Data for processing:

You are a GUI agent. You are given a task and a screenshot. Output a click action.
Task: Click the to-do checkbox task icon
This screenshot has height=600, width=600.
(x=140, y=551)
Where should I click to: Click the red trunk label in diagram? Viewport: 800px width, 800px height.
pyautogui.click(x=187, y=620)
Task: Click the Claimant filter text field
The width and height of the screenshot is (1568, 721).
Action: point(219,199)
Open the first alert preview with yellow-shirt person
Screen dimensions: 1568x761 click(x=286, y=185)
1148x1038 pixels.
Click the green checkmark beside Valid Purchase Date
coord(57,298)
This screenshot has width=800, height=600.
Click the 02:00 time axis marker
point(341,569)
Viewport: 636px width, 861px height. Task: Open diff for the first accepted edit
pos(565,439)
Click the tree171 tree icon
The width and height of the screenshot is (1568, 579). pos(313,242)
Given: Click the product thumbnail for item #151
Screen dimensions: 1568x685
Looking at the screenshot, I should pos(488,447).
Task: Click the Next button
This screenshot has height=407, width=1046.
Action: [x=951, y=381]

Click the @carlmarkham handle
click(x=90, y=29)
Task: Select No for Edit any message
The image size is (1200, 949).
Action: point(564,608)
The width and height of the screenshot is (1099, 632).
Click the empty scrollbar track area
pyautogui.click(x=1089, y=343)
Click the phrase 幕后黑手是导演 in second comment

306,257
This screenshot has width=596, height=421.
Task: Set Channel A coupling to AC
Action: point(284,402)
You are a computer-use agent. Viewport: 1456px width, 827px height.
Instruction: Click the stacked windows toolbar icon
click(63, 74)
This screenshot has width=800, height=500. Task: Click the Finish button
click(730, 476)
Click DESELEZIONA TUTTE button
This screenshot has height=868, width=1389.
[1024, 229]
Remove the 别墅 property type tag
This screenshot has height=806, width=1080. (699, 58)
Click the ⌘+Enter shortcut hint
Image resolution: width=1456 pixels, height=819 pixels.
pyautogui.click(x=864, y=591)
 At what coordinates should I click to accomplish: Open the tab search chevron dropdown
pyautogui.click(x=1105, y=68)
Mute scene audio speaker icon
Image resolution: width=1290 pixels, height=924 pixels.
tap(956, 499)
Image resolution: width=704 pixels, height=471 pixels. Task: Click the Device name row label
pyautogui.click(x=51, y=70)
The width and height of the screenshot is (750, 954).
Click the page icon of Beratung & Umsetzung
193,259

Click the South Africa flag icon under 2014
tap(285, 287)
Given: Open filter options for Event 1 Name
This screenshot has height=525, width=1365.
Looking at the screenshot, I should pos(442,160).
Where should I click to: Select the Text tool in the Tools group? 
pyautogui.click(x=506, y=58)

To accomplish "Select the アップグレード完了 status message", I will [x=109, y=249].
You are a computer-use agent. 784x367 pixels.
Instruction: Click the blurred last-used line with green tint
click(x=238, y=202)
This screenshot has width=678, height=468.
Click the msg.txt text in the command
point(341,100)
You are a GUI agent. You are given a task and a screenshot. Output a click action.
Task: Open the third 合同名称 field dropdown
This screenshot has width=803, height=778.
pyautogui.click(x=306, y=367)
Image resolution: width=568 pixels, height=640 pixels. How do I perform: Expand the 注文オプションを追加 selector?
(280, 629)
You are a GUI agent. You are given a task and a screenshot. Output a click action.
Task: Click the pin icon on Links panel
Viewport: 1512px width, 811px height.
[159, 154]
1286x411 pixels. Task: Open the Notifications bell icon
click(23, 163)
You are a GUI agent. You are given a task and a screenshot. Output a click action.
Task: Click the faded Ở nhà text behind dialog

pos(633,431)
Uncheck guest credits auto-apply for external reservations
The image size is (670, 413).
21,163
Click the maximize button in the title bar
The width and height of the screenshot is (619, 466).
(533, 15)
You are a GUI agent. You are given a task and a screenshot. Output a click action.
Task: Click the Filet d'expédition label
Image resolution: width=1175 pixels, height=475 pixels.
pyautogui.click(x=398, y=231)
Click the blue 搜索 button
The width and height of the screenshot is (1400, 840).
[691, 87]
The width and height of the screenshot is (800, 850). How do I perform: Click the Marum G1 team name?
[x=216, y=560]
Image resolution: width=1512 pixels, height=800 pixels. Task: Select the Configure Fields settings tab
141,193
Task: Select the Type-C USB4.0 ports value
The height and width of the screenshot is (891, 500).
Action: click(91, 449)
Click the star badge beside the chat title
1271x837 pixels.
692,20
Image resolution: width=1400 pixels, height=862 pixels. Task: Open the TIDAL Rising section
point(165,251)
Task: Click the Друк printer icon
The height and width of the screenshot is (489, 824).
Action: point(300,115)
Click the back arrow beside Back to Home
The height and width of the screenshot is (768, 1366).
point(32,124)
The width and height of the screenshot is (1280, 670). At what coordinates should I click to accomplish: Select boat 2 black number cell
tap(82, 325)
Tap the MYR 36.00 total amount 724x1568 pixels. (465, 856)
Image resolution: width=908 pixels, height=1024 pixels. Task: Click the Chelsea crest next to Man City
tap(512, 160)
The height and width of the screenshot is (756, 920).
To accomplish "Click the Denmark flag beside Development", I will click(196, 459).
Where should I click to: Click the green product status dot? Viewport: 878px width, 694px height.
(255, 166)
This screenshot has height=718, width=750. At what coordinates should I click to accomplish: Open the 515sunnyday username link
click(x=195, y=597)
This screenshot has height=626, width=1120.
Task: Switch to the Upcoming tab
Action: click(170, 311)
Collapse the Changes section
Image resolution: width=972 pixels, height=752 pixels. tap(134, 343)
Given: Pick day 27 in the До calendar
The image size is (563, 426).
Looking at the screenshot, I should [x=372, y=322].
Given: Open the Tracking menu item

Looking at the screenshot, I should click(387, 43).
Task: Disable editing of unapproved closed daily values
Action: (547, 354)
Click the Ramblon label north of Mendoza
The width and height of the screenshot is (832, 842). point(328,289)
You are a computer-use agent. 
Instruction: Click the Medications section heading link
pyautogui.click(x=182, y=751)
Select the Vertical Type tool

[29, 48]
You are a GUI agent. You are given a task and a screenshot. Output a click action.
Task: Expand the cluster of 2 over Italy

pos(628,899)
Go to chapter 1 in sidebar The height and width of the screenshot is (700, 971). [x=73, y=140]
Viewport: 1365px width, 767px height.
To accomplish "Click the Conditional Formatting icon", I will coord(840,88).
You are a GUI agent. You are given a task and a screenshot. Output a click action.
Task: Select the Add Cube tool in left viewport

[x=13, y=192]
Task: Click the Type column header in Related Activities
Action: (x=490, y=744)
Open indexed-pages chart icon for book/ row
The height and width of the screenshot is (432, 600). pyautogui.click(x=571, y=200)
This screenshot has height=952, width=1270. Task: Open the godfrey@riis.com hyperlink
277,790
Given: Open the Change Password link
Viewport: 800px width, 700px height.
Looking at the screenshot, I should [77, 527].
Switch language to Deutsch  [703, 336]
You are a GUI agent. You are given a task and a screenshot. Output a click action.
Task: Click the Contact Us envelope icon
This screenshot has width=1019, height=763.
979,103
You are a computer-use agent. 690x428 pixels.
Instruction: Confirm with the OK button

Stated problem: Could you reproduce all of the material above with "GUI agent" renamed to "screen assistant" everywhere it occurs, leaving every other character as it is?

Exercise output:
You are a screen assistant. You are given a task and a screenshot. Output a click action.
Task: Click the to-do checkbox task icon
This screenshot has height=600, width=600.
(x=140, y=551)
Where should I click to: Click the red trunk label in diagram? Viewport: 800px width, 800px height.
pyautogui.click(x=187, y=620)
Task: Click the Claimant filter text field
The width and height of the screenshot is (1568, 721).
Action: point(219,199)
Open the first alert preview with yellow-shirt person
Screen dimensions: 1568x761 click(x=286, y=185)
1148x1038 pixels.
Click the green checkmark beside Valid Purchase Date
coord(57,298)
This screenshot has width=800, height=600.
Click the 02:00 time axis marker
point(341,569)
Viewport: 636px width, 861px height. Task: Open diff for the first accepted edit
pos(565,439)
Click the tree171 tree icon
The width and height of the screenshot is (1568, 579). pos(313,242)
Given: Click the product thumbnail for item #151
Screen dimensions: 1568x685
Looking at the screenshot, I should pos(488,447).
Task: Click the Next button
This screenshot has height=407, width=1046.
Action: [x=951, y=381]

Click the @carlmarkham handle
click(x=90, y=29)
Task: Select No for Edit any message
The image size is (1200, 949).
Action: point(564,608)
The width and height of the screenshot is (1099, 632).
Click the empty scrollbar track area
pyautogui.click(x=1089, y=343)
Click the phrase 幕后黑手是导演 in second comment

306,257
This screenshot has width=596, height=421.
Task: Set Channel A coupling to AC
Action: point(284,402)
You are a computer-use agent. Viewport: 1456px width, 827px height.
Instruction: Click the stacked windows toolbar icon
click(63, 74)
This screenshot has width=800, height=500. Task: Click the Finish button
click(730, 476)
Click DESELEZIONA TUTTE button
This screenshot has height=868, width=1389.
[1024, 229]
Remove the 别墅 property type tag
This screenshot has height=806, width=1080. (699, 58)
Click the ⌘+Enter shortcut hint
Image resolution: width=1456 pixels, height=819 pixels.
pyautogui.click(x=864, y=591)
 At what coordinates should I click to accomplish: Open the tab search chevron dropdown
pyautogui.click(x=1105, y=68)
Mute scene audio speaker icon
Image resolution: width=1290 pixels, height=924 pixels.
tap(956, 499)
Image resolution: width=704 pixels, height=471 pixels. Task: Click the Device name row label
pyautogui.click(x=51, y=70)
The width and height of the screenshot is (750, 954).
Click the page icon of Beratung & Umsetzung
193,259

Click the South Africa flag icon under 2014
tap(285, 287)
Given: Open filter options for Event 1 Name
This screenshot has height=525, width=1365.
Looking at the screenshot, I should pos(442,160).
Where should I click to: Select the Text tool in the Tools group? 
pyautogui.click(x=506, y=58)

To accomplish "Select the アップグレード完了 status message", I will [x=109, y=249].
You are a computer-use agent. 784x367 pixels.
Instruction: Click the blurred last-used line with green tint
click(x=238, y=202)
This screenshot has width=678, height=468.
Click the msg.txt text in the command
point(341,100)
You are a screen assistant. You are given a task and a screenshot. Output a click action.
Task: Open the third 合同名称 field dropdown
This screenshot has width=803, height=778.
pyautogui.click(x=306, y=367)
Image resolution: width=568 pixels, height=640 pixels. How do I perform: Expand the 注文オプションを追加 selector?
(280, 629)
You are a screen assistant. You are given a task and a screenshot. Output a click action.
Task: Click the pin icon on Links panel
Viewport: 1512px width, 811px height.
[159, 154]
1286x411 pixels. Task: Open the Notifications bell icon
click(23, 163)
You are a screen assistant. You are given a task and a screenshot. Output a click action.
Task: Click the faded Ở nhà text behind dialog

pos(633,431)
Uncheck guest credits auto-apply for external reservations
The image size is (670, 413).
21,163
Click the maximize button in the title bar
The width and height of the screenshot is (619, 466).
(533, 15)
You are a screen assistant. You are given a task and a screenshot. Output a click action.
Task: Click the Filet d'expédition label
Image resolution: width=1175 pixels, height=475 pixels.
pyautogui.click(x=398, y=231)
Click the blue 搜索 button
The width and height of the screenshot is (1400, 840).
[691, 87]
The width and height of the screenshot is (800, 850). How do I perform: Click the Marum G1 team name?
[x=216, y=560]
Image resolution: width=1512 pixels, height=800 pixels. Task: Select the Configure Fields settings tab
141,193
Task: Select the Type-C USB4.0 ports value
The height and width of the screenshot is (891, 500).
Action: click(91, 449)
Click the star badge beside the chat title
1271x837 pixels.
692,20
Image resolution: width=1400 pixels, height=862 pixels. Task: Open the TIDAL Rising section
point(165,251)
Task: Click the Друк printer icon
The height and width of the screenshot is (489, 824).
Action: point(300,115)
Click the back arrow beside Back to Home
The height and width of the screenshot is (768, 1366).
point(32,124)
The width and height of the screenshot is (1280, 670). At what coordinates should I click to accomplish: Select boat 2 black number cell
tap(82, 325)
Tap the MYR 36.00 total amount 724x1568 pixels. (465, 856)
Image resolution: width=908 pixels, height=1024 pixels. Task: Click the Chelsea crest next to Man City
tap(512, 160)
The height and width of the screenshot is (756, 920).
To accomplish "Click the Denmark flag beside Development", I will click(196, 459).
Where should I click to: Click the green product status dot? Viewport: 878px width, 694px height.
(255, 166)
This screenshot has height=718, width=750. At what coordinates should I click to accomplish: Open the 515sunnyday username link
click(x=195, y=597)
This screenshot has height=626, width=1120.
Task: Switch to the Upcoming tab
Action: click(170, 311)
Collapse the Changes section
Image resolution: width=972 pixels, height=752 pixels. tap(134, 343)
Given: Pick day 27 in the До calendar
The image size is (563, 426).
Looking at the screenshot, I should [x=372, y=322].
Given: Open the Tracking menu item

Looking at the screenshot, I should click(387, 43).
Task: Disable editing of unapproved closed daily values
Action: (547, 354)
Click the Ramblon label north of Mendoza
The width and height of the screenshot is (832, 842). point(328,289)
You are a computer-use agent. 
Instruction: Click the Medications section heading link
pyautogui.click(x=182, y=751)
Select the Vertical Type tool

[29, 48]
You are a screen assistant. You are given a task and a screenshot. Output a click action.
Task: Expand the cluster of 2 over Italy

pos(628,899)
Go to chapter 1 in sidebar The height and width of the screenshot is (700, 971). [x=73, y=140]
Viewport: 1365px width, 767px height.
To accomplish "Click the Conditional Formatting icon", I will coord(840,88).
You are a screen assistant. You are given a task and a screenshot. Output a click action.
Task: Select the Add Cube tool in left viewport

[x=13, y=192]
Task: Click the Type column header in Related Activities
Action: (x=490, y=744)
Open indexed-pages chart icon for book/ row
The height and width of the screenshot is (432, 600). pyautogui.click(x=571, y=200)
This screenshot has height=952, width=1270. Task: Open the godfrey@riis.com hyperlink
277,790
Given: Open the Change Password link
Viewport: 800px width, 700px height.
Looking at the screenshot, I should [77, 527].
Switch language to Deutsch  [703, 336]
You are a screen assistant. You are given a task and a screenshot. Output a click action.
Task: Click the Contact Us envelope icon
This screenshot has width=1019, height=763.
979,103
You are a computer-use agent. 690x428 pixels.
Instruction: Confirm with the OK button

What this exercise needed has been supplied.